Banishing biofilms: loosening their grip could make food supply safer

August 27, 2007

If you could see a piece of celery that's been magnified 10,000 times, you'd know what the scientists fighting foodborne pathogens are up against, said University of Illinois microbiologist Hans Blaschek.

"It's like looking at a moonscape, full of craters and crevices. And many of the pathogens that cause foodborne illness, such as Shigella, E. coli, and Listeria, make sticky, sugary biofilms that get down in these crevices, stick like glue, and hang on like crazy.

"Scientists and people in the food industry are intensely interested in how these biofilms form and behave. Understanding how they work could lead to targeted approaches for their prevention and removal," he said.

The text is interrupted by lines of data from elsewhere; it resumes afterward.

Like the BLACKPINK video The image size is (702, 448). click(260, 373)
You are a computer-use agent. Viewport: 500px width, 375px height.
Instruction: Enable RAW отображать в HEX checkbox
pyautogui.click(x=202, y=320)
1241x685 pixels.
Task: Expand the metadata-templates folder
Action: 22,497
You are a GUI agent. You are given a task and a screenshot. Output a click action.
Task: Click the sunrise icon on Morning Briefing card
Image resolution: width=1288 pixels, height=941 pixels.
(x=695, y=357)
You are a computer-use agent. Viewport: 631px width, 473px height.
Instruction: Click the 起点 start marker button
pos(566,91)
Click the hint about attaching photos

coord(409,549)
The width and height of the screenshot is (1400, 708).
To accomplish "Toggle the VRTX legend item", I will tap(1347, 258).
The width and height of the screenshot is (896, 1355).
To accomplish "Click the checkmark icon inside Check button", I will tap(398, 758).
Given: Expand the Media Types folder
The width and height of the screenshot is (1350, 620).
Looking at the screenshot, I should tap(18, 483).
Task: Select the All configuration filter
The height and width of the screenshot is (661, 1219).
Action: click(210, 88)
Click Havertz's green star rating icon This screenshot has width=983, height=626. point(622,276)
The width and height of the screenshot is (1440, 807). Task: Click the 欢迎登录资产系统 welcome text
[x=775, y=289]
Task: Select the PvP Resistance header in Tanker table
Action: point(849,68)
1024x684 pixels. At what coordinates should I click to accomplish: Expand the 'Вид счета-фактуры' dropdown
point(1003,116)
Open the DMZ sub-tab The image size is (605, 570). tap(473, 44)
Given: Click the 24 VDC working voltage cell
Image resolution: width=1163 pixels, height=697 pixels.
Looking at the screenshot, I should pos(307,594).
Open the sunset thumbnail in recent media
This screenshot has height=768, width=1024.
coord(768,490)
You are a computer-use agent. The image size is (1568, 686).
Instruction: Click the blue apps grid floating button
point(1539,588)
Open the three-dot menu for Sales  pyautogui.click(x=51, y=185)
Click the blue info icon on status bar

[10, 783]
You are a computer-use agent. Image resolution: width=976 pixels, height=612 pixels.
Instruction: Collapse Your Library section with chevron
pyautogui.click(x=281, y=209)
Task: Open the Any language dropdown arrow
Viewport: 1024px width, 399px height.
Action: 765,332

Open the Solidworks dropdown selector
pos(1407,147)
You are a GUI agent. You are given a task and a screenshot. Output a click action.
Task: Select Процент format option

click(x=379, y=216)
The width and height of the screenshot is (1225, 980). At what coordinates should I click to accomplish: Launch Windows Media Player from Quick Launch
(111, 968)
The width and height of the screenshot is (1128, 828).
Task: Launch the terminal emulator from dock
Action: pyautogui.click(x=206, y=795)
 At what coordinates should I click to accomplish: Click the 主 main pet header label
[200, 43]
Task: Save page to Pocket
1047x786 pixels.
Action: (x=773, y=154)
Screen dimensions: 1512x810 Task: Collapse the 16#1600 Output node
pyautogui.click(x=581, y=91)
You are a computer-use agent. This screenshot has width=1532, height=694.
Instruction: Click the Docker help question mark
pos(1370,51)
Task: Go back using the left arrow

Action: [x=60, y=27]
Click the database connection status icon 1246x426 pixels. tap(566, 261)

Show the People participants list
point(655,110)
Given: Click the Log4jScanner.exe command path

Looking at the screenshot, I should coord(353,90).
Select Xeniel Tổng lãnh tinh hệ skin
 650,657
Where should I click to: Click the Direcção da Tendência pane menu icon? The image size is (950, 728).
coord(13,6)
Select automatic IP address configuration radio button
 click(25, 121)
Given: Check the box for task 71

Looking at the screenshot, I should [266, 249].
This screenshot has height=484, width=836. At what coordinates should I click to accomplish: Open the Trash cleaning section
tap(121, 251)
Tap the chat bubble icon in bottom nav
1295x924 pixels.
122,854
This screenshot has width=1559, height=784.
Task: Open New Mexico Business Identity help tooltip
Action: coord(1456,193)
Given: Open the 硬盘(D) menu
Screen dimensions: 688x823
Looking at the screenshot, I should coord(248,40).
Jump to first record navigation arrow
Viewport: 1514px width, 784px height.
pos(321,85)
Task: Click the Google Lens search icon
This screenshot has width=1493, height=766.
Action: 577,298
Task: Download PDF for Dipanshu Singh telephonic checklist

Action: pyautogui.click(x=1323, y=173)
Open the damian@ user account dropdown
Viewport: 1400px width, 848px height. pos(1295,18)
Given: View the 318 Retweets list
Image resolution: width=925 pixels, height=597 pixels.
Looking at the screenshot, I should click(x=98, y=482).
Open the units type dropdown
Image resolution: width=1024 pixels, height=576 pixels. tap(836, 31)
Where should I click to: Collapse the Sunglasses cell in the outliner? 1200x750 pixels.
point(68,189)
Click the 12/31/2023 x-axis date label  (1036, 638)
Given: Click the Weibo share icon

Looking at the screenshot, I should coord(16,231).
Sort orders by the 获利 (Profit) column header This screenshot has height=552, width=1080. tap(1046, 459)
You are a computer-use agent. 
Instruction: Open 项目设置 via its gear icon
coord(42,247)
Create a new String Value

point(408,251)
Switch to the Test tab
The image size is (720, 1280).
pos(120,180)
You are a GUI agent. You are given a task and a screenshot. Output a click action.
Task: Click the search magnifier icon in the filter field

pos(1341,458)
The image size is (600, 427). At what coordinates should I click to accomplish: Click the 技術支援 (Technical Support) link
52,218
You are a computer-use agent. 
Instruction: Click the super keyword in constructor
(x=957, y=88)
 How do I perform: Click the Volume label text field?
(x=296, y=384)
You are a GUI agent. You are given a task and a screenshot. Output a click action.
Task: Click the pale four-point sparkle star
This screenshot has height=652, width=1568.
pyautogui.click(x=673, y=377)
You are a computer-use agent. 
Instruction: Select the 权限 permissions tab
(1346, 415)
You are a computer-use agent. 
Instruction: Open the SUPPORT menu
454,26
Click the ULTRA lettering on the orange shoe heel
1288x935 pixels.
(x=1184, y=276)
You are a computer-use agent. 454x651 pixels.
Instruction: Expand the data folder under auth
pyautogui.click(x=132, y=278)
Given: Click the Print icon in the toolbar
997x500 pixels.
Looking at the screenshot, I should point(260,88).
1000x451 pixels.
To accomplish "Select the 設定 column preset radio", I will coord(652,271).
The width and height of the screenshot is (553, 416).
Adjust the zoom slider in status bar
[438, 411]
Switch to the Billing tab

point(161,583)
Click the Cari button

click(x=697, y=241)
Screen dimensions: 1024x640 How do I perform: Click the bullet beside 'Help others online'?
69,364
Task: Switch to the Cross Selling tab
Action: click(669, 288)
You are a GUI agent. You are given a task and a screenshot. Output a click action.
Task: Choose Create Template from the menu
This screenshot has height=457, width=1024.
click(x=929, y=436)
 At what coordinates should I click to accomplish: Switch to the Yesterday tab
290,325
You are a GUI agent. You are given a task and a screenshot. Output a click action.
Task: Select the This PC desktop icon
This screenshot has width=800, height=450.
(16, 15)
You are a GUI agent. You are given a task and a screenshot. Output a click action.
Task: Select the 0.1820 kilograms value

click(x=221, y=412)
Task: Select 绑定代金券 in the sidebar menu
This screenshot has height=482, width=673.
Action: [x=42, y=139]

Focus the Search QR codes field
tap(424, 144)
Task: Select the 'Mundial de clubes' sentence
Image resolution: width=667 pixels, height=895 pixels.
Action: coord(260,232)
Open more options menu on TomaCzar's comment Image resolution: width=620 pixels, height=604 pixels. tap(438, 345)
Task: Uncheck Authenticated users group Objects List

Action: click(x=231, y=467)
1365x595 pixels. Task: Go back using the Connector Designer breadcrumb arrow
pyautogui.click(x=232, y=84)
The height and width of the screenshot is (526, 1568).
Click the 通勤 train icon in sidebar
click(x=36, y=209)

The sales figures for his new book Biofilms in the Food Environment certainly support that sense of urgency. Blaschek says the book contains the accumulated wisdom of academics who study biofilms and industry food scientists who battle them on the front lines daily.

According to Blaschek, the problem faced by produce suppliers can be a triple whammy. "If you're unlucky enough to be dealing with a pathogen--and the pathogen has the additional attribute of being able to form biofilms--and you're dealing with a food product that's minimally processed, well, you're triply unlucky," the scientist said.

"You may be able to scrub the organism off the surface, but the cells in these biofilms are very good at aligning themselves in the subsurface areas of produce.

"Over time, the sticky cells of the biofilm form on top of each other, creating a microenvironment that behaves more like a multicelled organism. And all these little bacterial cells communicate with each other. They're fascinating really; unfortunately, they can also be deadly," he said.

Blaschek says the biofilms book has generated a lot of interest from the food industry. "It's really a comprehensive reference source for industry scientists, university researchers, and regulatory agencies. In particular, food engineers who design strategies and cleaning procedures for produce need to understand how biofilms form and behave so they can develop better protocols for removing them," he said.

"There's an interesting discussion of the correlation between a strain's virulence and its biofilm-forming abilities, information about cutting-edge technologies to investigate microbial compositions in biofilm ecosystems and cell-to-cell interaction, and updated findings on the molecular attributes and mechanisms involved in biofilm development," he said.

"It's a very applied kind of approach, connecting the research that's being done in labs across the country with the needs of food technologists," he added.
-end-
Co-edited by Blaschek, The Ohio State University's Hua H. Wang, and food industry scientist Meredith Agle, Biofilms in the Food Environment is available from Blackwell Publishing.

A U of I study on removal of Shigella biofilms by M. E. Agle, S. E. Martin, and H. P. Blaschek was published in volume 68, no. 5, of the Journal of Food Protection. Chapters by former U of I doctoral student Agle in Biofilms in the Food Environment are "Biofilms in the Food Industry" and "Shigella: Survival on Produce and Biofilm Formation." Agle's U of I research was funded by a fellowship from the USDA National Needs program.